It’s not been the weather for being ootside and looking in and luckily for me, I didn't have a lambing or calving shift to contend with – but I did get a chance to meet with some pretty spectacular dairy farmers recently.

Let’s call them the big coo herd club, because the membership likes to keep below the radar for obvious reasons that include reprisals from animal rights groups and ridicule from jealous fellow farmers. What was striking from this group was how utterly professional they were in their approach to their businesses.

Some of them had pretty huge operations that required constant management, especially on the finance side. A fraction of a pence either way on milk/inoputprices can make a huge difference to their bottom line, which means that constant adjustments need to be made elsewhere to balance the books ... if at all possible.

The lot of a dairy farmer can be a complex juggling act that requires a full attention down to even the smallest of details. The modern dairy cow is a fabulous creation of breeding, but most of all it demands the most advantageous conditions to make the most of this genetic potential. It is certainly not in any dairy farmer’s interest to devalue that potential by poor management – a happy cow, is a productive cow.

Meeting these farmers also highlighted to me something that I had always appreciated, but perhaps had forgotten about and that was the innate ability of farmers to adapt and change as challenges present themselves. I don’t know of any other industry where the variables are so diverse and demanding, not the least of which is the weather, and any response has to be almost immediate and effective.

Dare I say it, but modern dairy farming has become actually quite a ‘sexy’ business to be in and more should be done to make this a selling point to encourage young people into the industry. It’s no longer an industry where getting covered in skitter is obligatory.

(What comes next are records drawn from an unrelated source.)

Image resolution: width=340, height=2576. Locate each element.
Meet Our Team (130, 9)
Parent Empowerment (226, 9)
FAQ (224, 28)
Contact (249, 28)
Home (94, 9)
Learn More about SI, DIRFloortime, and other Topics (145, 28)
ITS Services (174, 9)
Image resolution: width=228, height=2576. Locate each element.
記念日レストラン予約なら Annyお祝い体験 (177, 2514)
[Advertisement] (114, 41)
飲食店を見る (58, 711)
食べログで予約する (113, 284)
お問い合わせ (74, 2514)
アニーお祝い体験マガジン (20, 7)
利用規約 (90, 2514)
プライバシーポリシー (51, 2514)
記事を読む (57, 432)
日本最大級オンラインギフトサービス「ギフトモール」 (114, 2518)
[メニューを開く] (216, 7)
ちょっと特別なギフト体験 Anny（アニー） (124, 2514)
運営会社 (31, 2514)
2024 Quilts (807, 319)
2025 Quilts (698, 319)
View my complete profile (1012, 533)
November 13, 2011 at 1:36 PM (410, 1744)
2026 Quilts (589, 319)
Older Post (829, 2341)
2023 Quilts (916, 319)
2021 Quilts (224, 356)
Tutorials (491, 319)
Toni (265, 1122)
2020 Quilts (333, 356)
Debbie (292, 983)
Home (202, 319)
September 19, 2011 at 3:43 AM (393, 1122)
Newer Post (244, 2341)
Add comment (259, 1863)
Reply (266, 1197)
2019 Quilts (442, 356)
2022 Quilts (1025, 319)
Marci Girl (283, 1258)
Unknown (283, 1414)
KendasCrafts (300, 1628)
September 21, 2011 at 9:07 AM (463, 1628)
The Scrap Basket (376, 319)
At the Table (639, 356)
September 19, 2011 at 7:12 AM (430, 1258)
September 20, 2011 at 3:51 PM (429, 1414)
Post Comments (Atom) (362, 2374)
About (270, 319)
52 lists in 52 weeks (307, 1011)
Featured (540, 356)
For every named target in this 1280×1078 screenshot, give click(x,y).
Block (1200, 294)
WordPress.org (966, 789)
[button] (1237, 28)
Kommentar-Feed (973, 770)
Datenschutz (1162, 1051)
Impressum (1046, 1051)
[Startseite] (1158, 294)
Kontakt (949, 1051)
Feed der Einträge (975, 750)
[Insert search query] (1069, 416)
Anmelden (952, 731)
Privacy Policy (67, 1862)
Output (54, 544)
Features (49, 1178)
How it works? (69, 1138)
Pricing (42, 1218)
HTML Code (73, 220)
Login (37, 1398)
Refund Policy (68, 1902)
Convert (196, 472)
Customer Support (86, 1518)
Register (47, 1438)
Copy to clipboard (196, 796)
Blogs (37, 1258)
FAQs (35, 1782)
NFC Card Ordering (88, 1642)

In fact, many large dairy owners now appreciate that it pays to buy the brains to look after their cows to the best. That’s why dairy person (how modern am I!) salaries that can be north of £50k, plus a hoose and a vehicle, are available to those who are good at what they do ... and if that’s not a selling point on the job market, then what is.

It is also increasingly a business where IT skills are just as important as a muckle arm that can wield a graip. There will come a time when no one will need to get too mucky when milking cows, especially with robot milking and the like, so farmers now get a lot of the data they need to micro-manage things from a computer screen – in the same way that tractor drivers no longer need to drive straight to plough a decent furrow!.

Others have written about this in recent weeks and my heart goes out to those who have experienced the brunt of an atrocious spring. There is one thing for sure, if lamb is scarce these days, then some weather induced nightmares will come home to roost later this year.

Again, the professionalism stepped in and made sure that almost every lamb that could survive has done so because of the livestock keeper’s intervention. Out on the hill it has not been so easy and stories of 30, 40 and 50 lambs succumbing to poor weather overnight would make even the toughest of hearts quail.

Green whinge

So, it looks like the Scottish Greens are departing their role in shoring up a majority vote for the SNP in the Scottish Government. Did they fall, or were the Green zealots pushed deliberately into run away mode by a softening of policy on emissions by ScotGov?

I suspect the latter and that some of the thinking heads in the SNP could finally see through the idealism purported by the Greens who gave not even a nod as to whether the policies they supported had consideration of their effect on the economy, or on people’s bank accounts.

The likes of the SNP’s Fergus Ewing and Kate Forbes can see the very real dangers in becoming politically isolated by ideological crusades and ambition, and are looking at bringing more realism into policy making. Time someone stood up and stated the bleeding obvious that a country which has earnt itself a rich and ambitious economy can afford to buy into idealistic whims – but one which is faltering, simply cannot

In other words, time to concentrate on making Scotland’s economy great. Stop spending time, effort and money on policies for the benefit of minorities and concentrate on those that could make a real difference for the majority of us.

Few farmers will mourn the Green’s removal from Holyrood high office – if it happens?. As an industry we need to press for policy-making that gives tangible benefits to the economy and, as farming is a big part of that, its needs should be a priority.

Time will tell if last year’s gerrymandering by the Greens’ Lorna Slater that surrounded the licence for chemical bracken control, will continue and I’m sure the industry will be pushing for Asulox clearance to be back on the agenda. It is much needed.

As for me, how am I helping the Fletcher household economy? Well, I’m off to Carlisle for the monthly booze run, which is even more of a necessity now that Scottish Government has applied yet more punitive taxation on one of life’s pleasures. So, if the powers that be want a lesson on economics, then it is this: I spend £20 on diesel to get me to Carlisle, where I can save £200 on my beverage shopping list for the month. That clear enough?

As an addendum, I’d like to counter the claim that ScotGov’s booze tax is all about ‘saving lives and making people healthier’. All it has done so far is to push people into taking drugs – which many tell me are far cheaper than alcohol. That doesn’t seem to be sound policy to me!